A. La portée du contrôle de constitutionnalité des lois assuré par le Conseil constitutionnel

Le Conseil constitutionnel, fruit de la rusticité selon le doyen Vedel38, n'a pas pour unique fonction de juger la loi. En dénombrant ses compétences contentieuses et ses prérogatives en matière gracieuse, Pascal Jean arrive à la conclusion qu'en « l'état actuel du droit positif, le juge constitutionnel exerce vingt-trois attributions » juridictionnelles.39Cependant, le contrôle des normes législatives encore appelé contrôle de constitutionnalité des lois, soit de manière préventive conformément à l'article 61, soit par le biais de la question prioritaire de constitutionnalité (QPC) consacrée par la révision constitutionnelle de 2008 à l'article 61-1, demeure le plus visible et le plus important quantitativement.
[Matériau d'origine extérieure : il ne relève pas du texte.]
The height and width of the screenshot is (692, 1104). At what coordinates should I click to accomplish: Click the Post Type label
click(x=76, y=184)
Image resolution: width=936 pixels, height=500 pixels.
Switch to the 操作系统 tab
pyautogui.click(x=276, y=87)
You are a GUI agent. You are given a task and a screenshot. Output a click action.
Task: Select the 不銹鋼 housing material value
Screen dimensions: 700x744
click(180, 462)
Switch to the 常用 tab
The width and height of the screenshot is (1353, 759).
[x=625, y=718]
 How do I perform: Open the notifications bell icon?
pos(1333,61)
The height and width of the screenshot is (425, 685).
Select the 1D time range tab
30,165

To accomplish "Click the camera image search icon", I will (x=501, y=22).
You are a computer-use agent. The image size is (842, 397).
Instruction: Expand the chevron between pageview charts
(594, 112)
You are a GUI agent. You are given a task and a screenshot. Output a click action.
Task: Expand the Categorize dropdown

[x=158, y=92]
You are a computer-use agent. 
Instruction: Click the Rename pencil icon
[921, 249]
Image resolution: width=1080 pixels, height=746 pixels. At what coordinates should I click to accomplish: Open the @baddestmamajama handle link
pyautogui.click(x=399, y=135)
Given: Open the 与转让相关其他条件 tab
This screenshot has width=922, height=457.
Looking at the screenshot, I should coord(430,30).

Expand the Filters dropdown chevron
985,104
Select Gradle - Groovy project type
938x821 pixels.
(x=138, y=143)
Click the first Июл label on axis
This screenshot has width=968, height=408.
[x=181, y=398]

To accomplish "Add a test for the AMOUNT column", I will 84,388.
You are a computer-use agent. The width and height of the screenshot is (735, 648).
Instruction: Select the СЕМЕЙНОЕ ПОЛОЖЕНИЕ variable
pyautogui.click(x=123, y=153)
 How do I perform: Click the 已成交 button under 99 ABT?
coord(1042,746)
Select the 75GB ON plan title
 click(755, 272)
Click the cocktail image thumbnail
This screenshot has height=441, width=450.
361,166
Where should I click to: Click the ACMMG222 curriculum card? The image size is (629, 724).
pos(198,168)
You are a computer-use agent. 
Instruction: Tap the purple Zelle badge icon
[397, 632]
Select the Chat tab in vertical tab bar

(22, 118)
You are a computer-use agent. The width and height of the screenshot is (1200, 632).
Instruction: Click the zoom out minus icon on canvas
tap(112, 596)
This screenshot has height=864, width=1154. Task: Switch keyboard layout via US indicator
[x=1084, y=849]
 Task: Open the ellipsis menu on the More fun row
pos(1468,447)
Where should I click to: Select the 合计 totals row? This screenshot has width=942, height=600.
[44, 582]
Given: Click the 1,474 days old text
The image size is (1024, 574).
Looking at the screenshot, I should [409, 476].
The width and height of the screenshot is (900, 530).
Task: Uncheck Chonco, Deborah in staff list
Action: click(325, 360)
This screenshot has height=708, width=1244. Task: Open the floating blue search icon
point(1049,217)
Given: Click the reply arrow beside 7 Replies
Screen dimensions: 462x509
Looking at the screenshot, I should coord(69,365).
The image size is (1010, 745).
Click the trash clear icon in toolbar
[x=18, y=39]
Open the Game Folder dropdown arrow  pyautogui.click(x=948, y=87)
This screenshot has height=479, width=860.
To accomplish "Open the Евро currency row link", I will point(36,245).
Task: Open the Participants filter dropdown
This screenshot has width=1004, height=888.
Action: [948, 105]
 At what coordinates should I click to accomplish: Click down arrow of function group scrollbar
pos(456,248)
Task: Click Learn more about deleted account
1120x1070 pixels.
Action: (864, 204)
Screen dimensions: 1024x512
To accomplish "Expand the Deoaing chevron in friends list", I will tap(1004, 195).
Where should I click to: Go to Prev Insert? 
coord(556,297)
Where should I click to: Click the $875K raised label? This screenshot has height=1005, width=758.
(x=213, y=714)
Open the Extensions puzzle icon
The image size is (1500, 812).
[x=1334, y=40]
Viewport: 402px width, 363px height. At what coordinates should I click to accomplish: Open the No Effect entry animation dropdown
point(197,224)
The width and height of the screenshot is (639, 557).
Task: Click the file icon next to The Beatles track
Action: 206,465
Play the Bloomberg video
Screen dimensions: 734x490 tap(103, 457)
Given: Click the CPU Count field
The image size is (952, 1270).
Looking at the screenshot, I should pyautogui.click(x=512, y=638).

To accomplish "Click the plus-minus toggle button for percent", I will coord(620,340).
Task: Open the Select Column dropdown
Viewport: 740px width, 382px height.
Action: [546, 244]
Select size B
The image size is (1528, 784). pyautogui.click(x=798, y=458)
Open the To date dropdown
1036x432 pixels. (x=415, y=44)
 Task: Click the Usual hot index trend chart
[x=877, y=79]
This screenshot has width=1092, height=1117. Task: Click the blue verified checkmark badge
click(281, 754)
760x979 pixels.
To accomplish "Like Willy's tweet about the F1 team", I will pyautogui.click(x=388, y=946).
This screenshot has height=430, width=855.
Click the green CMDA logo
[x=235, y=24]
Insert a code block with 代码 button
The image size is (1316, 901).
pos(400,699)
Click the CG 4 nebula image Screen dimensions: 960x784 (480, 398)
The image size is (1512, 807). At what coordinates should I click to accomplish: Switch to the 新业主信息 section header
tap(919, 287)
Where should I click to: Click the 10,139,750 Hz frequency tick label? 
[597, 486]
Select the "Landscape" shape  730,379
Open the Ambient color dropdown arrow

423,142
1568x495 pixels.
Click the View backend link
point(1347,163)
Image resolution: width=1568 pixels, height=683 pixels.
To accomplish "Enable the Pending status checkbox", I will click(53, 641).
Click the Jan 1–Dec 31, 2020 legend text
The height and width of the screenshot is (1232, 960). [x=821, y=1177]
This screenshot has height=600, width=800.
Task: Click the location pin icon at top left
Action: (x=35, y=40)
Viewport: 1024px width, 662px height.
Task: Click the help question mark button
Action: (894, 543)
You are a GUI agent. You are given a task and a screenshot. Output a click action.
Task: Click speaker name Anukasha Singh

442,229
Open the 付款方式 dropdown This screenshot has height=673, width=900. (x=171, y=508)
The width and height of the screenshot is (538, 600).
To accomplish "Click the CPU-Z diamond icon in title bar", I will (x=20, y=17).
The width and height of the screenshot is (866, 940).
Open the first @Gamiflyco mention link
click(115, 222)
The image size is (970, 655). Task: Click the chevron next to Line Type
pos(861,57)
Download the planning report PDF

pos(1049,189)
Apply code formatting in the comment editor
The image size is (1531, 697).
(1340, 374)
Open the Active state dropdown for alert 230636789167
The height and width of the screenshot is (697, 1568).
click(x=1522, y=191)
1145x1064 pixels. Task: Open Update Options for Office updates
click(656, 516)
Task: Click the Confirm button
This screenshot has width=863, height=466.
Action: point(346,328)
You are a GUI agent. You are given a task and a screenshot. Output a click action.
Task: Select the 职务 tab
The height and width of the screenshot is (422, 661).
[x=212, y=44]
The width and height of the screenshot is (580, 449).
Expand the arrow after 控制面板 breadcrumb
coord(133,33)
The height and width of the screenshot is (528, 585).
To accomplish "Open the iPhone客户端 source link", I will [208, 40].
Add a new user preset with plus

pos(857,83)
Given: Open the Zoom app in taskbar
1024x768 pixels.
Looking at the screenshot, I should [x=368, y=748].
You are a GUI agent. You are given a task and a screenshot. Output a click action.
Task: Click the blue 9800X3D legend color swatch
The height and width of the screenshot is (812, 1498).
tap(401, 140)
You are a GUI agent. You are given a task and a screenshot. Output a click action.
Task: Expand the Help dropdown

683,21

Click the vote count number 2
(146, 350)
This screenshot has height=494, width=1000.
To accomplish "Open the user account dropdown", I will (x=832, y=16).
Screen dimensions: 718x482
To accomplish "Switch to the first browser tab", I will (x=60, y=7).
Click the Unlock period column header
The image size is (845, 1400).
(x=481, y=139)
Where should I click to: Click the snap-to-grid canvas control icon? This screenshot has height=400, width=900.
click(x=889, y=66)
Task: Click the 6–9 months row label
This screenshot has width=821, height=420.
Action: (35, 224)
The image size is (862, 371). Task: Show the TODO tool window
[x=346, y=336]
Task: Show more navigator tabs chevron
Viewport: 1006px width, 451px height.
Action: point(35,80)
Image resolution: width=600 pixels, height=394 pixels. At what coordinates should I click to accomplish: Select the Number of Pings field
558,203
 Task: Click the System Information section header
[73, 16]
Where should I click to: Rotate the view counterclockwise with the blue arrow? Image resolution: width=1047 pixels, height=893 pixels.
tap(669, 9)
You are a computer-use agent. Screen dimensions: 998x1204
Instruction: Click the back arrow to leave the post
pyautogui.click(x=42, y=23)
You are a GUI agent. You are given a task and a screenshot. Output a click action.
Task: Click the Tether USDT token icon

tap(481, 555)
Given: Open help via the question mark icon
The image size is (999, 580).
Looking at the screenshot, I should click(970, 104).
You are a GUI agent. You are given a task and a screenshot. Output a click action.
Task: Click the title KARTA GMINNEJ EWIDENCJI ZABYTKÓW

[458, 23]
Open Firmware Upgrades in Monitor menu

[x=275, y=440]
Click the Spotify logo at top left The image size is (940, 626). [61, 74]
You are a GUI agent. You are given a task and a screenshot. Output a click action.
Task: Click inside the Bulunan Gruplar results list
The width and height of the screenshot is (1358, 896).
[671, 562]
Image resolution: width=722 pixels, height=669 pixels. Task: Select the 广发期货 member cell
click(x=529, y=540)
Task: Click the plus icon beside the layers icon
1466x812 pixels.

Ceci est dû au moins partiellement au type de décisions susceptibles d'être émises dans le cadre de cette attribution (1) et à leur implication autrement dit leur degré d'autorité (2).

1. Les typologies de décisions du Conseil constitutionnel

Les considérations formelles et rédactionnelles ne nous retiennent pas dans l'étude des décisions du Conseil. Pour reprendre la formule émise par le Conseil même, nous nous intéresserons aux dispositifs des décisions et aux motivations qui leur servent de support. « Les petites phrases », selon la formule d'un ancien président du Conseil, Georges Vedel, n'ayant aucune incidence sur la décision en soi seront passées sous silence.

La loi est désacralisée depuis l'avènement de la 5ème république. Dans son travail, apparemment contraire aux postulats démocratiques, le juge constitutionnel peut prononcer trois (3) types de sentences à l'égard de loi.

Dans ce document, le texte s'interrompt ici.